Several months later, Frankewich and his wife decided to move to Israel. Their application for aliya languished until it was determined that the Orthodox conversion they had undergone in Atlanta was not accepted by the rabbinate here in Israel, and was therefore not acknowledged by the Jewish Agency.
However, their Conservative conversion was accepted by the Jewish Agency, and in July 2014 they arrived in Ramat Beit Shemesh.
Mordechai began to make friends and acquaintances. He was befriended by Rabbi Donniel Channen of Yeshivat Keter HaTorah. With Channen’s encouragement, he studied in the smicha (rabbinical ordination) program there and began working as a calibration inspector at Beit Shemesh Engines, checking gauges and tooling.
Though he had received rabbinic ordination from Keter HaTorah and was Jewish according to the US Orthodox conversion, he wanted a conversion for himself and his family that would be completely accepted in Israel. So in 2015, he and his family went to a beit din in Bnei Brak, which converted them for the third time.

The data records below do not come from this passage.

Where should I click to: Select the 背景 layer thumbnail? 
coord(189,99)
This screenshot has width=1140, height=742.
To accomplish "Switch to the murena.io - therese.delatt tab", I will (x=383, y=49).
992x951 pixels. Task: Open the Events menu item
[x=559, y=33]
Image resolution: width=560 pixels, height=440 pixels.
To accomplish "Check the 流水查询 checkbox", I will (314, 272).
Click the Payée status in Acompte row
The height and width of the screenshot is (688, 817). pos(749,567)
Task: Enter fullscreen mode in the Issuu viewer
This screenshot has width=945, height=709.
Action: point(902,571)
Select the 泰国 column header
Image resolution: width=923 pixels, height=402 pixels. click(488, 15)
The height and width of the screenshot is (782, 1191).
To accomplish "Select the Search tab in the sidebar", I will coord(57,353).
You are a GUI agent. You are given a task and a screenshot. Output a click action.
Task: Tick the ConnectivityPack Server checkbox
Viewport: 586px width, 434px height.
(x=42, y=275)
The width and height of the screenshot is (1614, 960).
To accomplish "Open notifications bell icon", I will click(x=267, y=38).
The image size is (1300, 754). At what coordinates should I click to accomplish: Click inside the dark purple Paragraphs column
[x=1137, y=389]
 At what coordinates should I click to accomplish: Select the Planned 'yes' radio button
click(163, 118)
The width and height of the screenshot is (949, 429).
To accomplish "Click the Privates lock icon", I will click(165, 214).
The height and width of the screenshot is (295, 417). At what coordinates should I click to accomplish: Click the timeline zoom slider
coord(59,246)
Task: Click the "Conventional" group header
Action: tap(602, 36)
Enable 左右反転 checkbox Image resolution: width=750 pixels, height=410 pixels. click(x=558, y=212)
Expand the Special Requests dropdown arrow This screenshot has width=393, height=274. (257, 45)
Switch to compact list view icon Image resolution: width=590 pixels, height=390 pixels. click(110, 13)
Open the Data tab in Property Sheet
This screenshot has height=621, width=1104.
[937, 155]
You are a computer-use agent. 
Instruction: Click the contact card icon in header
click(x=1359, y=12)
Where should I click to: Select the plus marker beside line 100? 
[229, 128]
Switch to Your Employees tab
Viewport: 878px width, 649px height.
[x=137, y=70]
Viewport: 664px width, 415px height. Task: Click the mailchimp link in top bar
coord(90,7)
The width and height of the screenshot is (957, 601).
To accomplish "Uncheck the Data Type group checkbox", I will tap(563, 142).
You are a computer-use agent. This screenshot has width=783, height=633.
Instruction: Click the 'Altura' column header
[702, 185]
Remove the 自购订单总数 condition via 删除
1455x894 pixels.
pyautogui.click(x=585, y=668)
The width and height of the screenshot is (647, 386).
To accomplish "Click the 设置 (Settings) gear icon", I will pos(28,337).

Today, he remains happily employed at Bet Shemesh Engines, while Avigayle works as a medical massage therapist.
His daughter and son live nearby, leading productive and successful lives.
What do they miss the most about life in the United States? Good manners.
“We are from the South and are used to courtesy, kindness and service. A man would never leave a woman or an elderly person standing on a bus,” says Avigayle. Lapsing into a southern drawl, she adds, “Anyone’s got gray hair, honey, they’re on that seat.”
Advice for newcomers? “Make sure this is really what you want to do. Have thick skin. You need to be committed. Make sure your spouse is committed – and of course, make sure you have enough money.”